The defendant asserted that the plaintiff’s comparative negligence contributed to the accident. Numerous co-workers were prepared to testify that the plaintiff was acting recklessly immediately prior to the accident. Moreover, it was alleged that the plaintiff’s remarkable recovery precluded any credible claim of a prolonged or permanent disability.

The case settled at mediation for $891,716.00

Wrongful Death due to Nursing Home Negligence

The plaintiff, who suffered from severe dementia, was a resident at the defendant’s facility. It is uncontested that the plaintiff relied entirely on the defendants for even the most basic activities of daily living. At the time of the facts that give rise to this case, it was generally accepted that the plaintiff’s health was in a period of drastic decline.

Upon her admission to the defendant’s facility, the plaintiff underwent an evaluation which identified that she was at increased risk for choking. Because of her particular compromised condition, (frontal temporal dementia and Pick’s Disease), choking is a generally recognized hazard.

On or about March 20, 2006, the plaintiff was being fed by an aide employed by the defendant. Coincidentally, the plaintiff’s daughter was also present. The daughter noticed that the aide was not providing feeding “cues” for the patient such as “slow down” [eating] “finish the food that is in your mouth before taking another bite” and the like. The daughter tried to remind the aide that cueing was necessary, but her efforts in this regard were largely ignored. Similarly, the daughter expressed her concern that the aide was not sufficiently monitoring the patient’s consumption of food. The aide, in the daughter’s opinion, was providing too much food with each forkful and was not ensuring that all of the food was actually swallowed before providing another bite.

Unfortunately, the daughter’s apprehensions soon became realized: the plaintiff began to choke and initial efforts to clear her airway proved unsuccessful. Emergency Medical Technicians who were summoned initially restored the plaintiff’s breathing but she expired hours later nonetheless. It is uncontested that a large bolus was ultimately recovered from the decedent’s airway and that her cause of death was determined to be proximately caused by asphyxiation. When scrutinized, the bolus contained, among other things, broccoli stems and remnants of a bread roll-items that presumably should not have been included in the patient’s diet due to her heightened risk of choking.
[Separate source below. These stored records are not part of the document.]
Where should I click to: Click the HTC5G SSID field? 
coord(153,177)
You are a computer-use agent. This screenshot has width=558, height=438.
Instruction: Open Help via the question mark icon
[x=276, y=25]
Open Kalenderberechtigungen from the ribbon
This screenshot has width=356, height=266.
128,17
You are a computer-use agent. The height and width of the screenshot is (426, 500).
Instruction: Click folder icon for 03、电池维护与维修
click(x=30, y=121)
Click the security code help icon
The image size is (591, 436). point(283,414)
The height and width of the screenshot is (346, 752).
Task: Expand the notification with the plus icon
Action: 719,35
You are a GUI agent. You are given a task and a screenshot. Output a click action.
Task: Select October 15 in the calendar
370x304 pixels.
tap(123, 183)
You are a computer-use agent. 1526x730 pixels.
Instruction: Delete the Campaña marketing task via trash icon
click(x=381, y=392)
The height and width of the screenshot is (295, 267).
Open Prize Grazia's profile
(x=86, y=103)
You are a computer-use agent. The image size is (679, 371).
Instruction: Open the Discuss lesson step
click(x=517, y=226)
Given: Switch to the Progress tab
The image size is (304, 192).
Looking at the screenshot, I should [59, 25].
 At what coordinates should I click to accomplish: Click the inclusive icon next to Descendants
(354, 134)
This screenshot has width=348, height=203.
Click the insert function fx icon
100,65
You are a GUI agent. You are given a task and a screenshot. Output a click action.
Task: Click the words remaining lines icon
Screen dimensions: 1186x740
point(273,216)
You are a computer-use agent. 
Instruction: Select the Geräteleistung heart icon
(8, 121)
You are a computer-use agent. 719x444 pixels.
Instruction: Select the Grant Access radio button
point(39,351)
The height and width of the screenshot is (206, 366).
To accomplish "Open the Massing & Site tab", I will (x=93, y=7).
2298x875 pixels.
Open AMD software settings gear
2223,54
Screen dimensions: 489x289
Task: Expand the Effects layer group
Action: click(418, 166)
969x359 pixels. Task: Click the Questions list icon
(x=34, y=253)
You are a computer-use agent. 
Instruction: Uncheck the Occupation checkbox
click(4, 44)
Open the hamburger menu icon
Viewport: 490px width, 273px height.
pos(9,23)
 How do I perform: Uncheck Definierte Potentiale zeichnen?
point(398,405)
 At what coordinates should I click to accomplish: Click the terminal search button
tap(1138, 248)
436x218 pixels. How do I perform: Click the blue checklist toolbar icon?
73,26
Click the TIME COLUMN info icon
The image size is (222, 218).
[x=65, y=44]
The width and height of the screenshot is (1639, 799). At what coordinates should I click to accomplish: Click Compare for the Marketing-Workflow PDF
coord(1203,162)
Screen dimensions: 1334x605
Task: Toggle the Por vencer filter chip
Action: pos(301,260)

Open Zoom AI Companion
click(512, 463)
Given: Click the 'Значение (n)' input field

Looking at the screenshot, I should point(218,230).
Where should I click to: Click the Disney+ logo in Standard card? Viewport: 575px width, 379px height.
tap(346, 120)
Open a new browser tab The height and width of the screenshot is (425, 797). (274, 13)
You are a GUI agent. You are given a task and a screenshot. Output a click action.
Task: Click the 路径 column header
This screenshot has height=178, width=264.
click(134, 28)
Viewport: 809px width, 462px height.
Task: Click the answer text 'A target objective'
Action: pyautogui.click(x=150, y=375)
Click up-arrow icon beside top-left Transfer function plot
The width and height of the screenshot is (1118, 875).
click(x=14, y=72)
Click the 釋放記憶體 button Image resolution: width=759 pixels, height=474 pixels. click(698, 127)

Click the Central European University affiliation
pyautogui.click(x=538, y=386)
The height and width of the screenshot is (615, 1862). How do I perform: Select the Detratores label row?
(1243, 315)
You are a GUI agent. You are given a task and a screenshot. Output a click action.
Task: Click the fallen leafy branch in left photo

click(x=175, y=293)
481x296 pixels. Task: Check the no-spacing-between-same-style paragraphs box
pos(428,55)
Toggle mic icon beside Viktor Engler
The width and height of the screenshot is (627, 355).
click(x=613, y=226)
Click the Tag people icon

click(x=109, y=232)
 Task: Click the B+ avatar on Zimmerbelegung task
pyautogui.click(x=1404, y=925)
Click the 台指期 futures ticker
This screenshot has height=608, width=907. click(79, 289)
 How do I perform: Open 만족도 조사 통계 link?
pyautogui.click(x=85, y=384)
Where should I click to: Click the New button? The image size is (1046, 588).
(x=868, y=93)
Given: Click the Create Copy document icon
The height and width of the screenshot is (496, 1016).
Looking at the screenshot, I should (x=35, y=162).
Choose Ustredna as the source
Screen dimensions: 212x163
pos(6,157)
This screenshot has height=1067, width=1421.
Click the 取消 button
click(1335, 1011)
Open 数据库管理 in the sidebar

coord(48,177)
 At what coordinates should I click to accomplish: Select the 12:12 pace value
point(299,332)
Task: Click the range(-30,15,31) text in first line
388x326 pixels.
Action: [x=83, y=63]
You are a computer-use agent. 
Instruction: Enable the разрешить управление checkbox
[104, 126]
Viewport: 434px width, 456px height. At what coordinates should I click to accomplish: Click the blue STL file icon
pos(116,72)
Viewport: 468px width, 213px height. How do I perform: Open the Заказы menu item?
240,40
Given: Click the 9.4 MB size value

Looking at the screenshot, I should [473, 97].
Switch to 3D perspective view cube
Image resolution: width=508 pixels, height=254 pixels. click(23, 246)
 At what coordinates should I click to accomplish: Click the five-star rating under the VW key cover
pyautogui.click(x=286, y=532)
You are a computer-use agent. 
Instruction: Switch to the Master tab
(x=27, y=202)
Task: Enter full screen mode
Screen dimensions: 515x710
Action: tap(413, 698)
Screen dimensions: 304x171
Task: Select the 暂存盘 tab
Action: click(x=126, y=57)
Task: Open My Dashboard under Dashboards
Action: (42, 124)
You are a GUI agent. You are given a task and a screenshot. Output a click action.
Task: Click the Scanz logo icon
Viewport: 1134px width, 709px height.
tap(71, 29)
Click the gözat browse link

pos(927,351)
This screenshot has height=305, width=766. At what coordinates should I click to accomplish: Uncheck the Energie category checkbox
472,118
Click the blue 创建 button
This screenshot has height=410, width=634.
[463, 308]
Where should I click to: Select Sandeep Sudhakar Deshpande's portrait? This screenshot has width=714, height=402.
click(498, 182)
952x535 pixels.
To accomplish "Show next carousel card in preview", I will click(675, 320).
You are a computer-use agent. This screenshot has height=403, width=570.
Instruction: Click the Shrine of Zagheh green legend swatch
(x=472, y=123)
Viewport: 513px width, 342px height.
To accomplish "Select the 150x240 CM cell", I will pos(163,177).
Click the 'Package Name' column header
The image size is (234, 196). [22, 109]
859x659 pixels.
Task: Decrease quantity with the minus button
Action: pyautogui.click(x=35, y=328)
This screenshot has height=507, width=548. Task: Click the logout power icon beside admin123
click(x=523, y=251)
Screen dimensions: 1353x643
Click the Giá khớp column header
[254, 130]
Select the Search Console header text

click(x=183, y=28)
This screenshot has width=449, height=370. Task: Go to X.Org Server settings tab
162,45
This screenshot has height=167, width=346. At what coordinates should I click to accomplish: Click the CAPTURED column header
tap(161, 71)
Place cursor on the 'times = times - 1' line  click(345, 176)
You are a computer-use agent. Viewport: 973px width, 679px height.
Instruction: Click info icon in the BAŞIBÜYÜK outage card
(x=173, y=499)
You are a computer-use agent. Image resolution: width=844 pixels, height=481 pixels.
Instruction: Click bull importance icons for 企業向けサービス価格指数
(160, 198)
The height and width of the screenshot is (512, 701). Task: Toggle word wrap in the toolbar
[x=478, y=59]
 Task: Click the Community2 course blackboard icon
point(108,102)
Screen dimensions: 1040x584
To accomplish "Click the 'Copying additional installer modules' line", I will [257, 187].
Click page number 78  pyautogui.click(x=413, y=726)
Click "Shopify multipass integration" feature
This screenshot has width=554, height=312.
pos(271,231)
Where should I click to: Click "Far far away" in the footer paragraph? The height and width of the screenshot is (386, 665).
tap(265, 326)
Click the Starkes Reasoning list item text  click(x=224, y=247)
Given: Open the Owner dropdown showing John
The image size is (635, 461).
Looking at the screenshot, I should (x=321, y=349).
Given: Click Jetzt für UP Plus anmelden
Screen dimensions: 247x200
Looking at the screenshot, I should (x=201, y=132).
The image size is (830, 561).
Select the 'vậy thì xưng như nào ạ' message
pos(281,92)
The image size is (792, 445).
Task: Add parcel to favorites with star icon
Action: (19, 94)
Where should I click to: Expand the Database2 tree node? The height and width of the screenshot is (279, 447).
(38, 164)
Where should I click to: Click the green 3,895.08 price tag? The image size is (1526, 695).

The plaintiff’s expert was prepared to testify that the defendant was well aware of the plaintiff’s asphyxiation risks. Medical records confirm that she was noted to be impulsive and grabbing food during an exam and had a history of choking with pills and “pocketing” (meaning clustering foods in the back of her month). Furthermore, the defendant knew that their patient was on a ground diet, regular liquid, super mashed, super cereal regime. The plaintiff had a well documented plan of care for strict adherence to aspiration precautions from New England Sinai Adult Day Care and Old Colony Hospice where she was previously noted to gorge and pocket food.

The plaintiff’s expert opined that the standard of care for a patient with dysphagia is to monitor the swallowing of the patient and making sure that food is clearing the patient’s throat before giving more food or liquid. In this case, the plaintiff’s expert concluded, the patient’s care fell below the standard of care since the aide was not (1) taking reasonable steps to “cue” the patient to eat slowly; (2) providing the patient with small bites of food; (3) checking to ensure that the patient was not “pocketing” food; and, (4) ensuring that the patient was clearing her throat before swallowing the food. The combination of all of these lapses thus facilitated a bolus of food that caused the patient to suffer aspiration and blockage of airway resulting in her death.

The case settled at mediation in the amount of $175,000.